§ DATA FOR THE TASK:
──────────

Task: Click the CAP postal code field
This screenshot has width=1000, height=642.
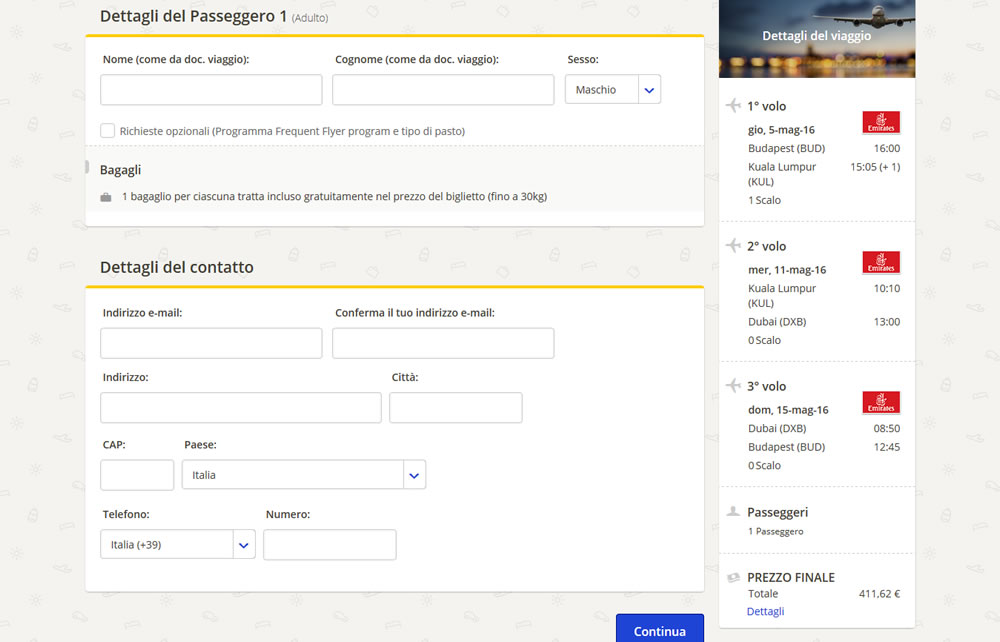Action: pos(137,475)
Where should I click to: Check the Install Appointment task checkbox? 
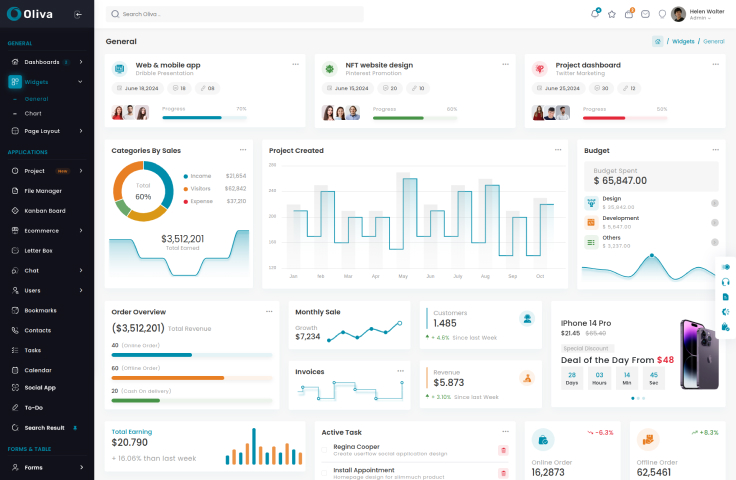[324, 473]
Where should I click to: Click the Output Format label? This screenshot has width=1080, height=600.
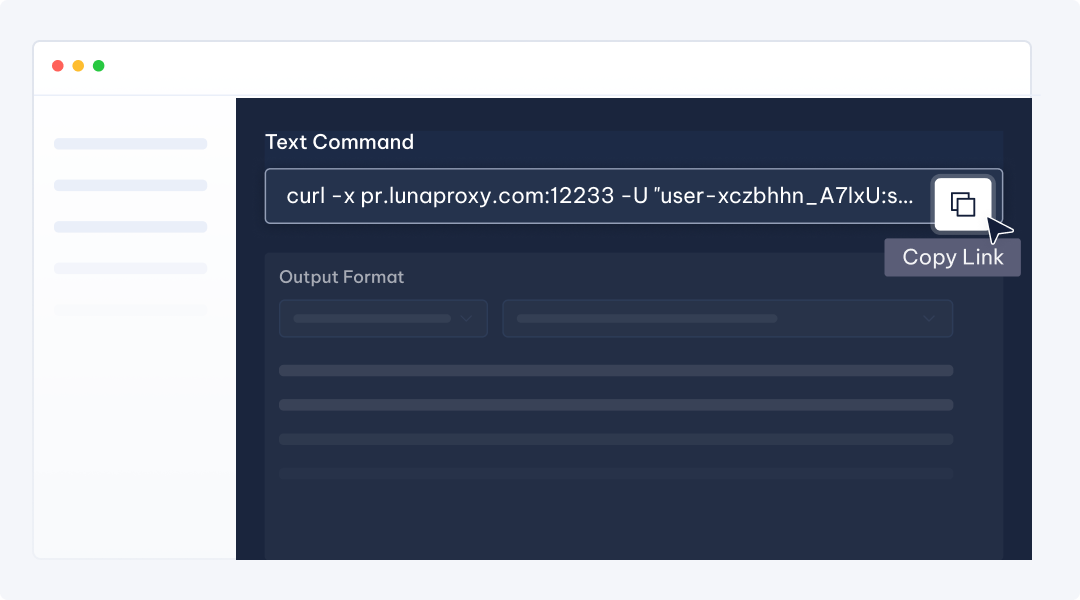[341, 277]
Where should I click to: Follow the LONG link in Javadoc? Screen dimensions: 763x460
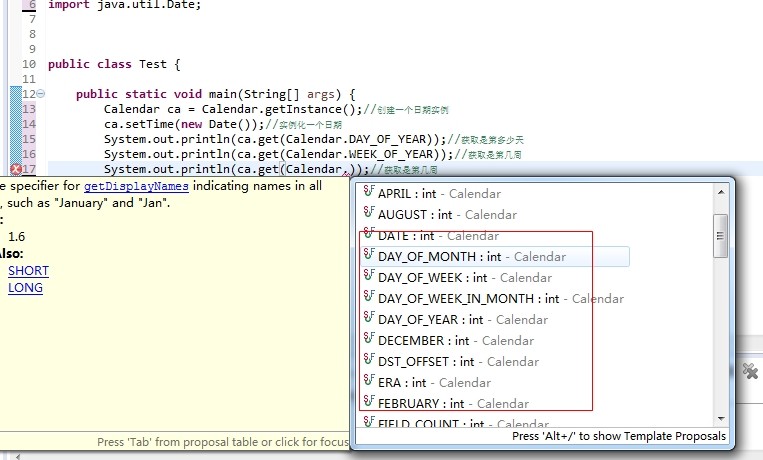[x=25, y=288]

──────────

§ DIRECTION: Please copy all of the rows above word for word, leaving out the pictures.

§ EXERCISE OUTPUT:
Task: Click the CAP postal code field
This screenshot has width=1000, height=642.
Action: pos(137,475)
Where should I click to: Check the Install Appointment task checkbox? 
[324, 473]
Where should I click to: Click the Output Format label? This screenshot has width=1080, height=600.
[341, 277]
Where should I click to: Follow the LONG link in Javadoc? Screen dimensions: 763x460
[x=25, y=288]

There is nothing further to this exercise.